ESCIPIÓN. ¿Qué importa si nos cuesta tan caro como si lo fueras?
CALÍGULA (con un poco de impaciencia). Si supieras contar sabrías que la menor guerra emprendida por un tirano razonable os costaría mil veces más caro que los caprichos de mi fantasía.
ESCIPIÓN. Pero por lo menos sería razonable y lo esencial es comprender.
CALÍGULA. Nadie comprende el destino y por eso me erigí en destino. He adoptado el rostro estúpido e incomprensible de los dioses. Eso es lo que tus compañeros de hace un momento han aprendido a adorar.

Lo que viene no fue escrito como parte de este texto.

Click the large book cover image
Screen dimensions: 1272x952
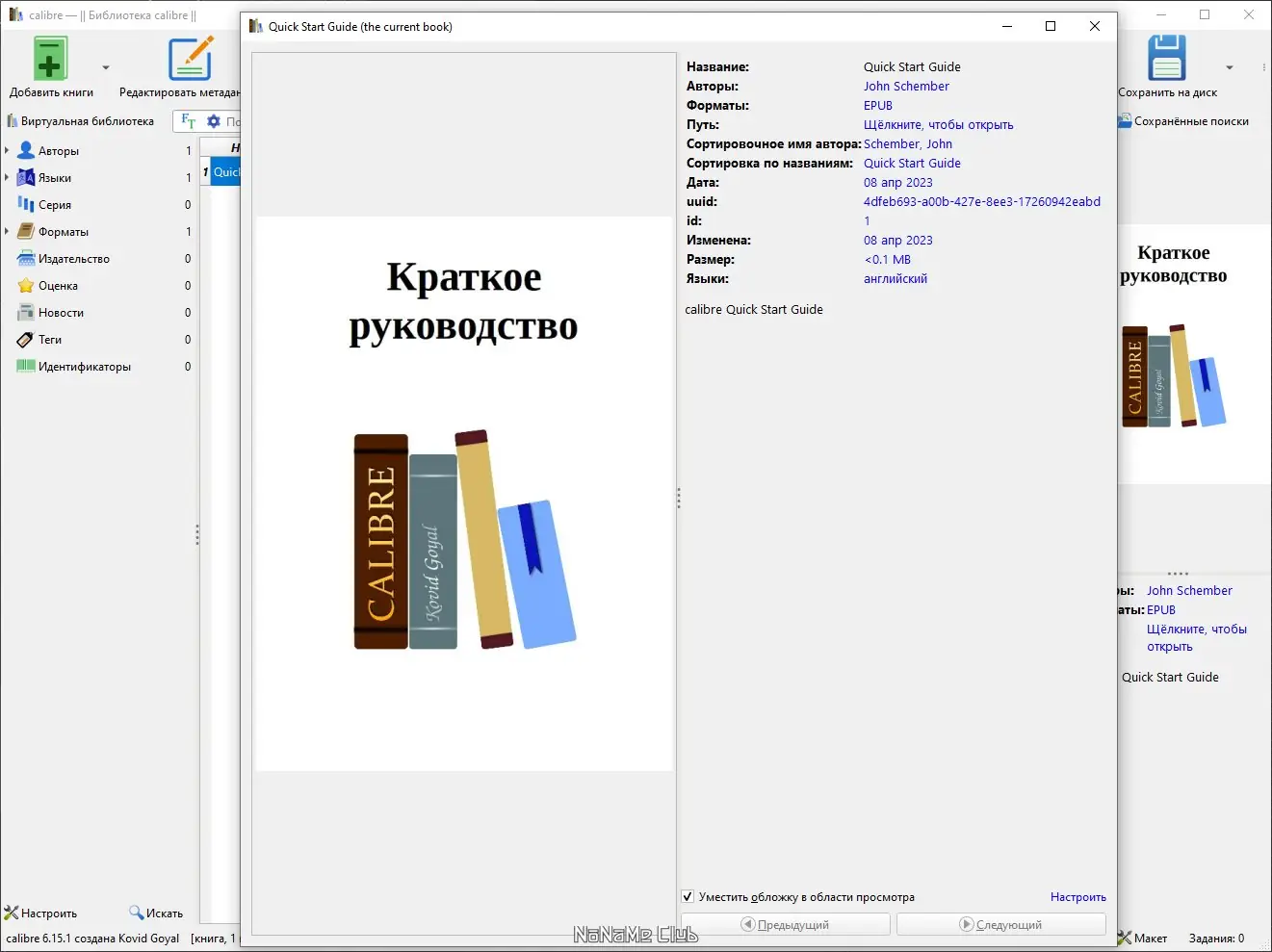[464, 493]
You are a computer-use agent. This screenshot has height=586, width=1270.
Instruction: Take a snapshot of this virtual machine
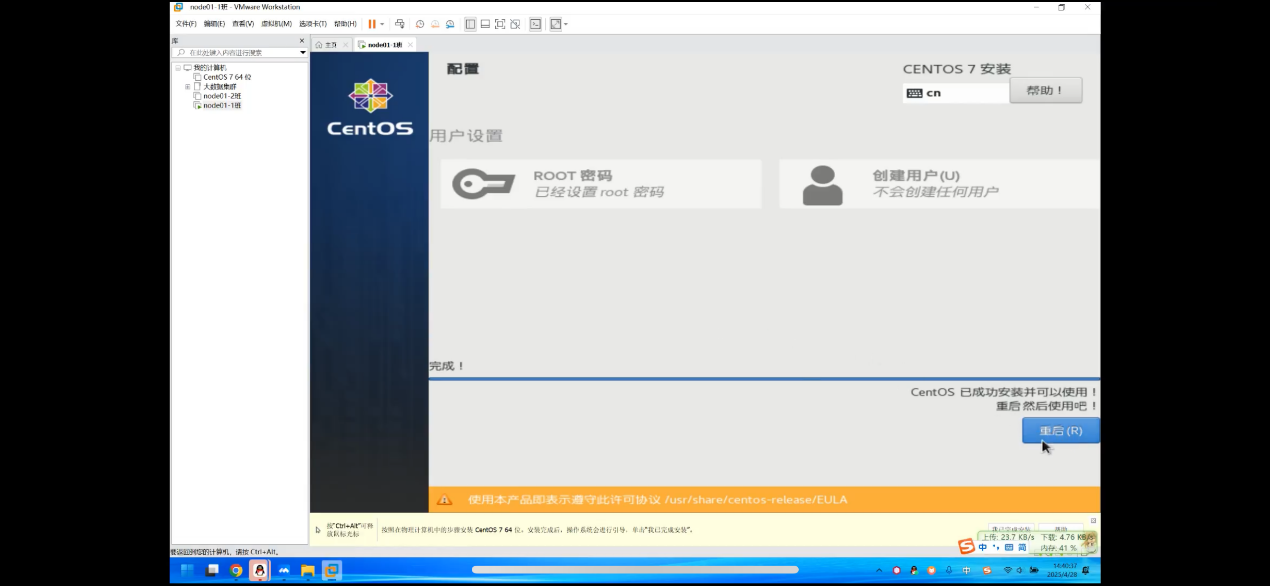click(420, 24)
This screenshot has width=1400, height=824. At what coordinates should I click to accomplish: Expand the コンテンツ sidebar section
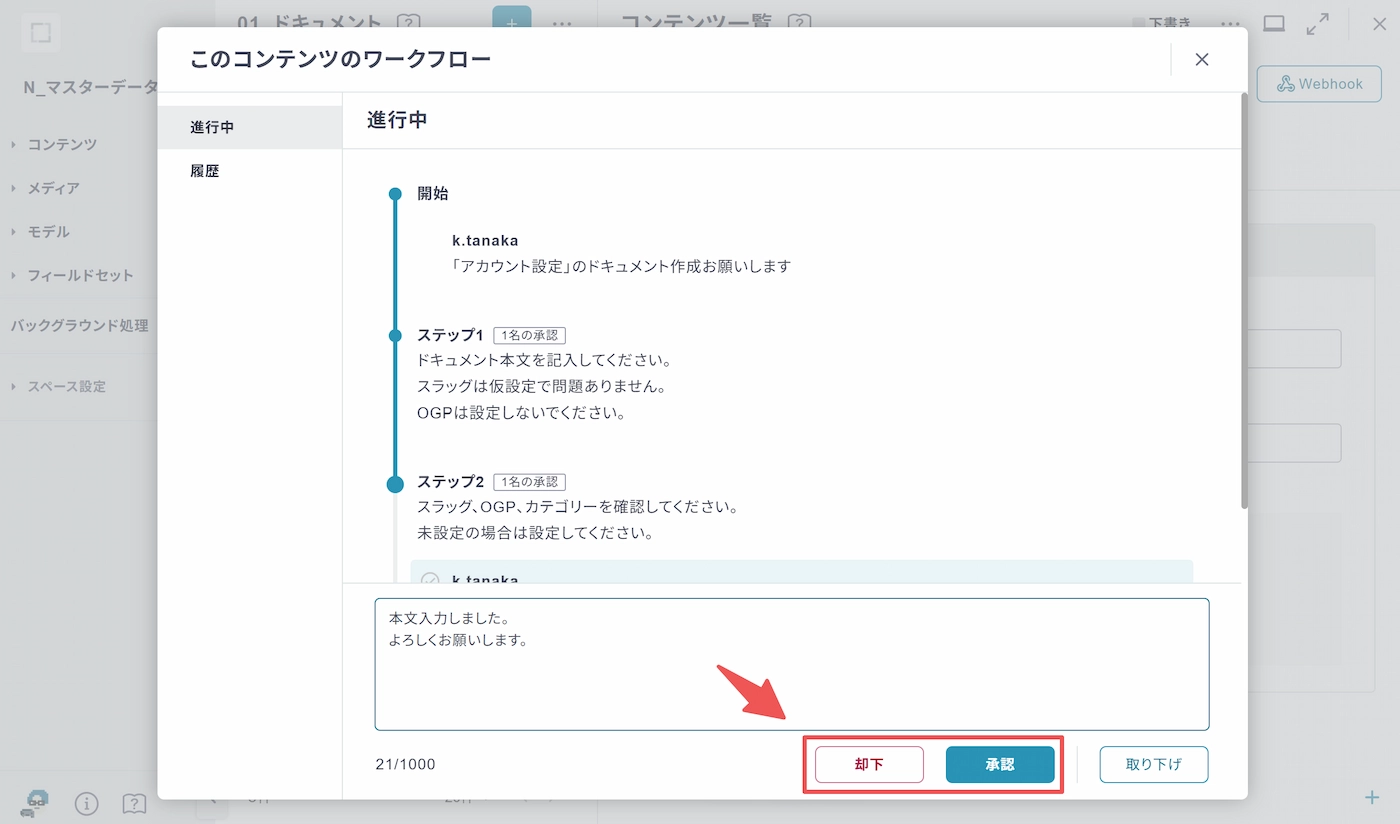(x=62, y=144)
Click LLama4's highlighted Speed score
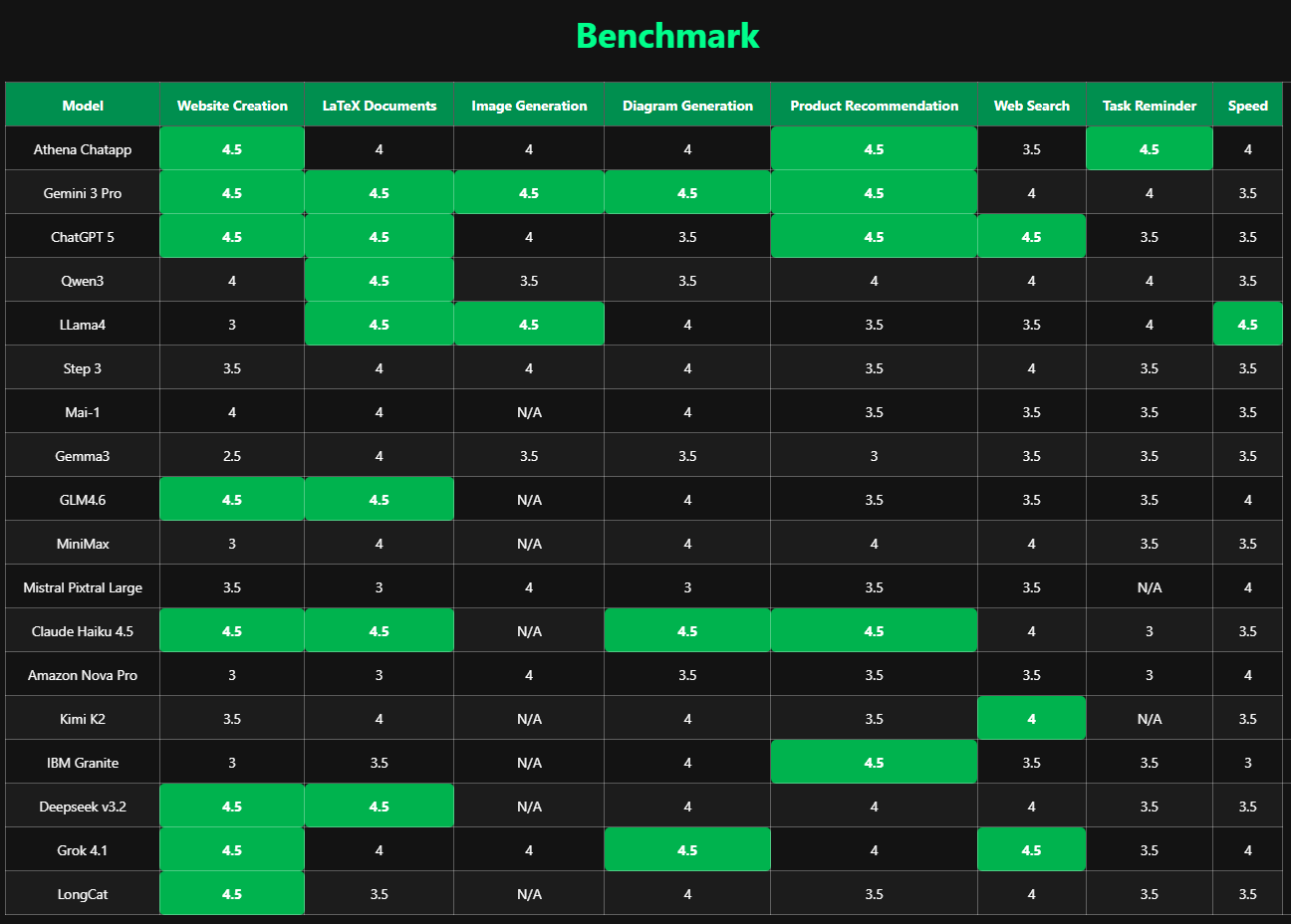The image size is (1291, 924). pyautogui.click(x=1247, y=325)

ESCIPIÓN. Y esa es la blasfemia, Cayo.
CALÍGULA. ¡No, Escipión, es arte dramático! El error de todos esos hombres reside en no creer bastante en el teatro. Si no fuera por eso, sabrían que a todo hombre le está
permitido representar las tragedias celestiales y convertirse en dios. Basta endurecer el
corazón.
ESCIPIÓN. Tal vez, Cayo. Pero si eso es cierto, creo que has hecho lo necesario para que un día, a tu alrededor, legiones de dioses humanos se levanten, implacables también, y ahoguen en sangre tu divinidad de un momento.
CESONIA. ¡Escipión!
CALÍGULA (con voz precisa y dura). Deja, Cesonia. No sabes cuánta verdad dices, Escipión: he hecho lo necesario. Apenas imagino el día de que hablas. Pero lo sueño a veces. Y en todos los rostros que avanzan entonces desde el fondo de la noche amarga, en sus facciones torcidas por el odio y la angustia, reconozco, sí maravillado, el único dios que adoré en este mundo: miserable y cobarde como el corazón humano. (Irritado.) Y ahora, vete. Has hablado de más. (Cambiando de tono.) Todavía tengo que pintarme los dedos de los pies. Me corre prisa.
Todos salen salvo Helicón, que gira en tomo a Calígula, absorto en el cuidado de sus pies.